Wie das sein kann, frage ich Carlota. „Das hat mit der Cariñena zu tun“, antwortet sie. Im Gegensatz zur Garnacha habe sie ausgezeichnete Säurewerte, und so ließen sich insbesondere aus Cariñena Gris und Cariñena Blanca sehr frische Weine keltern. Die Trauben eignen sich dank dieser Eigenschaft auch prima zum Verschnitt.
Lagenweine, die Geschichten erzählen
Wir sind bei den Roten angelangt. Klar konturiert, mit transparenter Frucht und etwas Pfeffer gefällt der Vermell 2016 aus Syrah, Garnacha und Cariñena. Der Wein – saftig und frisch – erfährt beim Ausbau einen moderaten Einsatz von gebrauchten Barriques.

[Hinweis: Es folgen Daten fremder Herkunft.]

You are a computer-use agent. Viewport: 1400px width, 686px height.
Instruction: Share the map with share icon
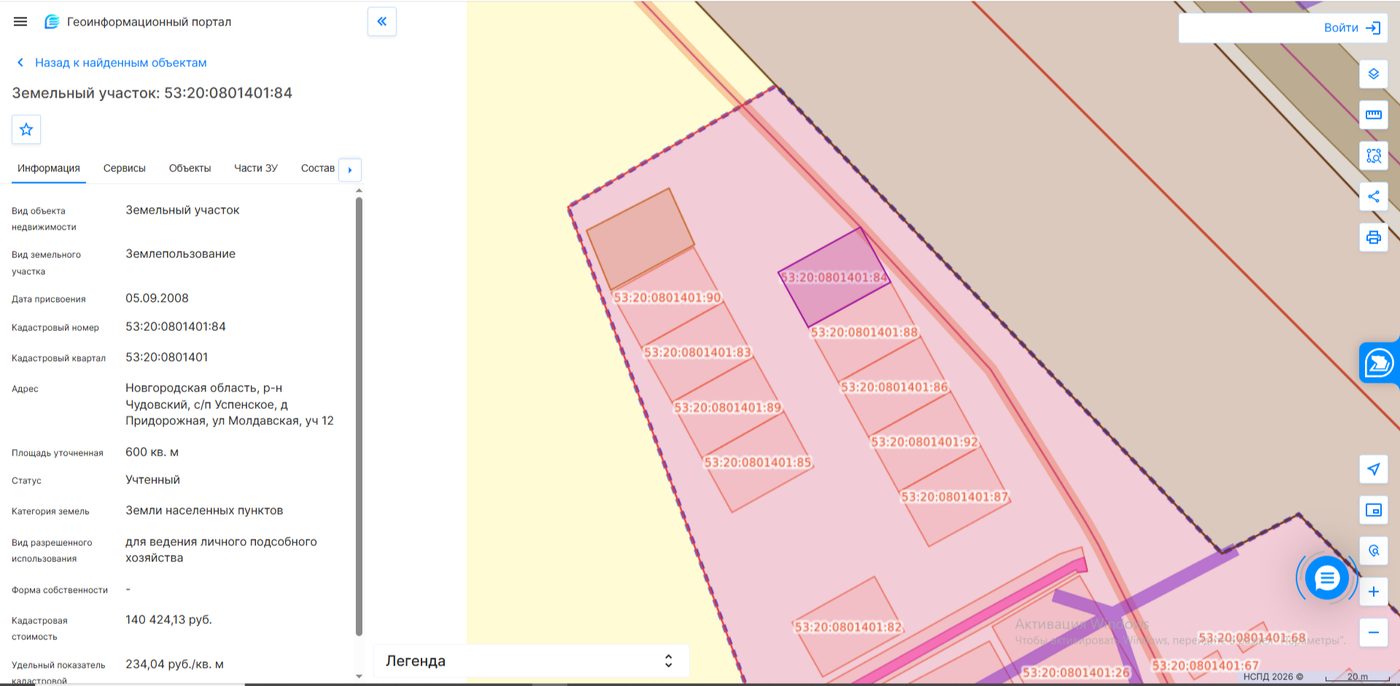pos(1374,196)
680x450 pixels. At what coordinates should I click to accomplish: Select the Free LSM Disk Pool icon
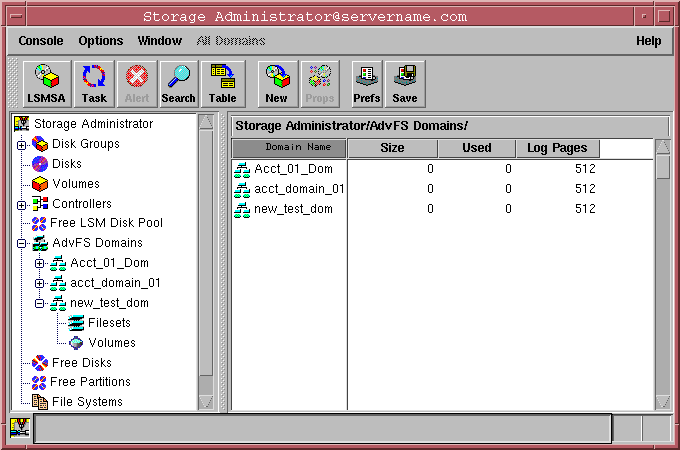[39, 223]
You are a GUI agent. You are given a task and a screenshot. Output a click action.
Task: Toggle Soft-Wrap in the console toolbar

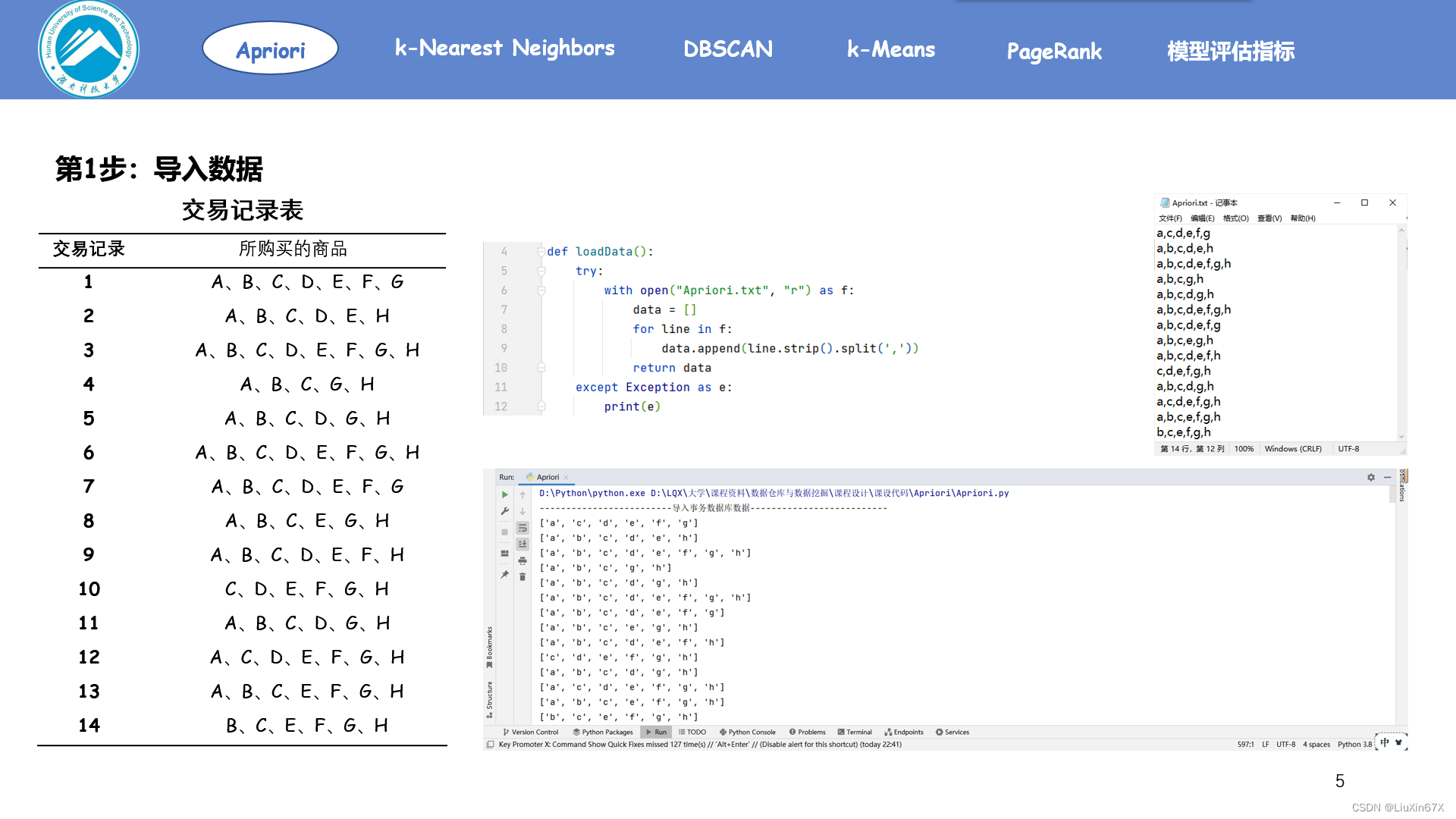[522, 528]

Im Stil ganz anders kommt die Cuvée Gresa 2010 daher. „Gresa“ ist eine Art bröseliger Klumpen aus Granitsand und Quartz, auf dem die vier Rebsorten dieses Rotweins wachsen. Der Wein entspricht eher dem traditionellen Spanier (bzw. Katalanen): 18 Monate neues Barrique hinterlassen Aromen von Tabak und Schokolade. Konzentriert und voluminös ist er, zugleich harmonisch und weich am Gaumen. Ein ausgezeichneter Tropfen klassischer Prägung. Im März 2010, ergänzt Carlota, lag eine Woche Schnee in den Weinbergen, eine absolute Seltenheit. Die Weinlese zog sich bei diesem Jahrgang bis in den November hinein.

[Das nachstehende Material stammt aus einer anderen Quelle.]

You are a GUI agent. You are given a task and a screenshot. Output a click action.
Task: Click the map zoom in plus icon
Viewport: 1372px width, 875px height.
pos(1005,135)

Im Jahr 2012 wiederum bedrohten Busch- und Waldbrände einige Lagen von Vinyes d’Olivardots. In einer Cariñena-Parzelle von 1909 fielen manche Rebstöcke dem Brand zum Opfer. Aus den Reben und dem Lesegut, welche die Brände überstanden, kelterte die Familie den Rotwein VdO 2.12. Die „2“ steht für die vom Weingut zugeordnete Nummer der Parzelle. Die „12“ für den Jahrgang 2012.

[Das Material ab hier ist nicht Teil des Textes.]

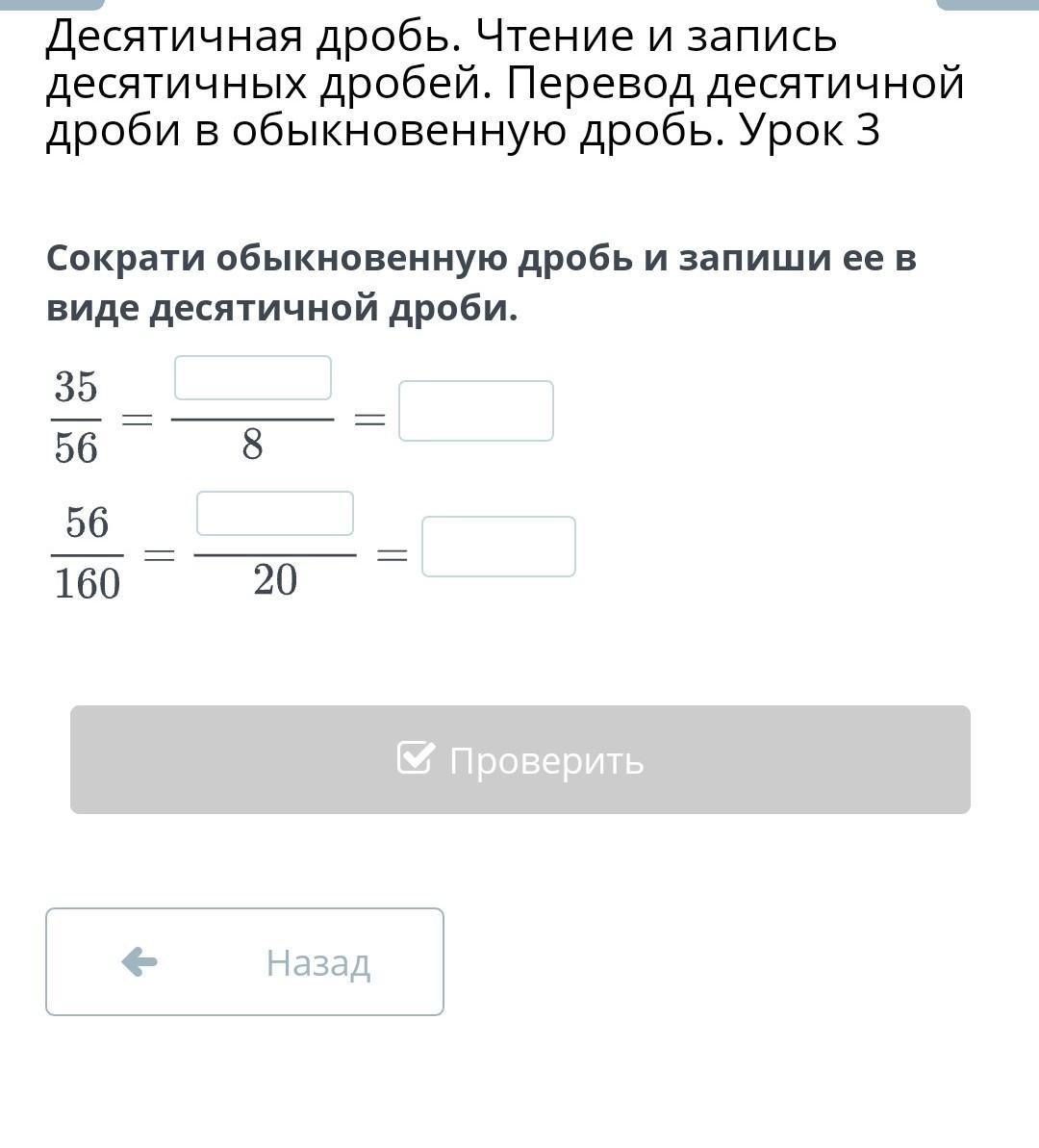
Task: Click the word 'Назад' label
Action: point(318,962)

Carlota gießt mir den Wein ins Glas, während sie von den Feuern und der damit verbundenen Bedrohung erzählt. Der Wein schmeckt in der Tat nach Asche. Aber das Feuer hat nicht gewonnen. Denn insgesamt ist das Gewächs hervorragend balanciert und komplex – mit balsamischen Noten, dunkler Beerenfrucht und eleganten Tanninen. „Es ist gut, dass aus einer Katastrophe noch etwas Schönes entstehen kann“, sagt Carlota.